[Exercise material]
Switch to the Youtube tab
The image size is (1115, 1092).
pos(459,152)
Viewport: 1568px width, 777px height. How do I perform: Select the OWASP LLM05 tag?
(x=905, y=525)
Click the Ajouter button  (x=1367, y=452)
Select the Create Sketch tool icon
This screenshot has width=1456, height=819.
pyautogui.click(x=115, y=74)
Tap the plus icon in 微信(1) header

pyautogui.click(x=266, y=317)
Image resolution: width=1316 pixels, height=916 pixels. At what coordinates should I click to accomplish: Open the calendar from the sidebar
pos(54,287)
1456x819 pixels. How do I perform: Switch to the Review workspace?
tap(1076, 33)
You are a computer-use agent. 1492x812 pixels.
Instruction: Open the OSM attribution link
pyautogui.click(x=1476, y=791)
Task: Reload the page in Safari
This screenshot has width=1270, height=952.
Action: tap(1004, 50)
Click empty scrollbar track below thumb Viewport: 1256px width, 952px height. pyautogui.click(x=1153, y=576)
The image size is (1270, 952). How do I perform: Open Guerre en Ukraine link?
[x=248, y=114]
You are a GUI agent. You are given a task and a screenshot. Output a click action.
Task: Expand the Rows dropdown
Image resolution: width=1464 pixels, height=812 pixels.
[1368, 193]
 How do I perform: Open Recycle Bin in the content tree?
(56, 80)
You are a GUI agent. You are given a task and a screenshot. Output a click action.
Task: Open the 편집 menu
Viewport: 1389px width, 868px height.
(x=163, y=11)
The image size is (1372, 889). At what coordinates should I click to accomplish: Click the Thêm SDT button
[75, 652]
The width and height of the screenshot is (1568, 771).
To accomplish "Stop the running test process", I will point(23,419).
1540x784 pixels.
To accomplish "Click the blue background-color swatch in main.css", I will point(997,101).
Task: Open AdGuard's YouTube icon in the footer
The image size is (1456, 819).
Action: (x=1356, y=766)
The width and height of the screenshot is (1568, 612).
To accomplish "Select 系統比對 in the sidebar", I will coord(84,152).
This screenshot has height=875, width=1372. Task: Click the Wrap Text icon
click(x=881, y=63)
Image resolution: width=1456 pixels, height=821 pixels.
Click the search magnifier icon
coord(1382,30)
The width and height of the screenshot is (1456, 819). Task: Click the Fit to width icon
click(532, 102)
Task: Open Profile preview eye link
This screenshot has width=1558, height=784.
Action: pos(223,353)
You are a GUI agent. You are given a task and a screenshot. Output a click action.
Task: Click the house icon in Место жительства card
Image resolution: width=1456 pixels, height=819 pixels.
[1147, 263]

[Your instructions] Write out word for word only the lines from the one with "Viewport: 1389px width, 868px height." to the end of the material, both ends included.

[Output]
Viewport: 1389px width, 868px height.
(x=163, y=11)
The image size is (1372, 889). At what coordinates should I click to accomplish: Click the Thêm SDT button
[75, 652]
The width and height of the screenshot is (1568, 771).
To accomplish "Stop the running test process", I will point(23,419).
1540x784 pixels.
To accomplish "Click the blue background-color swatch in main.css", I will point(997,101).
Task: Open AdGuard's YouTube icon in the footer
The image size is (1456, 819).
Action: (x=1356, y=766)
The width and height of the screenshot is (1568, 612).
To accomplish "Select 系統比對 in the sidebar", I will coord(84,152).
This screenshot has height=875, width=1372. Task: Click the Wrap Text icon
click(x=881, y=63)
Image resolution: width=1456 pixels, height=821 pixels.
Click the search magnifier icon
coord(1382,30)
The width and height of the screenshot is (1456, 819). Task: Click the Fit to width icon
click(532, 102)
Task: Open Profile preview eye link
This screenshot has width=1558, height=784.
Action: pos(223,353)
You are a GUI agent. You are given a task and a screenshot. Output a click action.
Task: Click the house icon in Место жительства card
Image resolution: width=1456 pixels, height=819 pixels.
[1147, 263]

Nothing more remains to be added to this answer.